Il y a quelques années, j'avais été éblouie par "
Le Jardin des Secrets" de
Kate Morton dont je m'étais délecté page après page, conte après conte, secret après secret... Pleine d'espoir et alors bien peu méfiante envers les auteurs et les maisons d'éditions qui produisent des romans comme le boulanger façonne baguettes et croissants, je m'étais mise en tête d'explorer la bibliographie de l'auteure. J'avais alors bien apprécié "
Les Brumes de Riverton", sans plus, regrettant un peu son air de déjà vu. Têtue, j'ai poursuivi pourtant: "
La scène des souvenirs" et "
Les heures lointaines"- je crois- qui tous deux m'ont laissé avec une sensation poisseuse d'écoeurement, d'overdose: trop de vastes manoirs, trop de jeunes femmes en quête d'un passé qui expliquerait leur présent, trop de mièvrerie, trop de fils blancs... J'en ai eu la nausée et plus jamais je n'ai rouvert un roman de l'australienne.
Récemment, toutefois, en tâchant de mettre un peu d'ordre dans ma bibliothèque, sorte de petite jungle de papier, j'ai retrouvé "
Le Jardin des Secrets" et avec lui la réminiscence quasi-extatique du plaisir dans laquelle sa lecture m'avait plongée jadis. C'est ainsi, poussée par cette ineffable nostalgie que j'ai boudé les livres qui m'attendaient (et cette sublime "Mélancolie des Baleines" qui me bouleverse depuis deux jours!) pour le relire.
Force est de constater que si
Kate Morton, à l'instar d'autres faiseurs de best-sellers, a tendance à réécrire sans cesse le même roman, à appliquer à la lettre toujours la même formule comme une Cartland en son temps, elle nous a tout de même offert à nous lecteurs un divin enchantement avec ce jardin anglais aux airs gothiques, cette cruauté et ce mystère propres aux contes qu'on dit de fées et qui m'a furieusement rappelée à la relecture un autre chef d'oeuvre du genre que j'adore: "
Le Treizième Conte" de
Diane Setterfield (dont je n'ai aimé que cet ouvrage d'ailleurs... Tout cela ressemble fort à une malédiction!).
"
Le Jardin des Secrets", c'est l'époque victorienne. Ce sont les bas-fonds londoniens que n'auraient dédaigné ni
Charles Dickens, ni Jack l'éventreur. Ce sont les Cornouailles battues par les vents et que la pluie revêt d'un vert éclatant après chaque averse, le gout du sel et d'un feu de cheminée. C'est un manoir victorien dans la plus pure tradition, enclos dans un jardin merveilleux. C'est une famille mystérieuse, tourmentée, pétrie de ténèbres et de secrets. C'est un labyrinthe. Ce sont des contes aussi étranges que beaux, graciles et douloureux. C'est une conteuse. Ce sont le présent et le passé qui s'entrechoquent, le premier cherchant dans le second un baume propre à guérir ses blessures. Ce sont des personnages attachants (deux orphelines, une héroïne) et bien campés, des brumes et des douleurs anciennes. Un peu de lumière aussi.
Voici ce qu'est "
Le Jardin des Secrets" et c'est délicieux, hypnotique...

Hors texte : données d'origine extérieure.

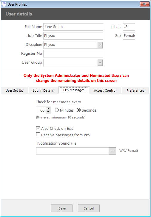This screenshot has width=151, height=217.
Task: Increase message check interval with up arrow
Action: 48,109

Ainsi au coeur de ce entrelacs de verdure et de secrets, c'est le destin de Nell qui va croiser celui de sa petite-fille Cassandra.
La première est morte laissant en héritage à la seconde un cottage mystérieux perché dans les Cornouailles... Pour sa petite fille qui croit encore que son aïeule était australienne, c'est une découverte plus qu'intrigante et elle entreprend le long voyage qui la mènera de l'Océanie à la vieille Europe pour tenter de percer le secret de Nell et de leurs origines à toutes les deux. Une quête des origines qui court de 1913 et d'un lourd transatlantique à 2003, là où tout avait commencé.
"
Le jardin des Secrets" est un page-turner efficace, addictif qui n'est pas sans facilité ni mièvrerie (mais légère!) mais il est servi par un style fluide et parfois poétique et surtout par une intrigue oppressante et romanesque qui saisit et ne lâche plus ainsi que par une connaissance accrue de la part de la romancière du contexte décrit dans le roman et des romans gothiques de ce merveilleux XIX° dans la tradition desquels il s'inscrit.
On ne peut que cesser de grincher face aux histoires conjointes de Nell et Cassandra pour se laisser emporter par leurs entêtantes destinées aux milles soubresauts, aux cent secrets et presque autant d'arcanes et de volutes. Un délice qui fait la part belle aux contes dont on sait tous sans le savoir qu'ils sont toujours plus sombres qu'ils n'y paraissent, qu'ils recèlent en eux l'exquise inquiétude des secrets qu'on se transmet de générations en générations.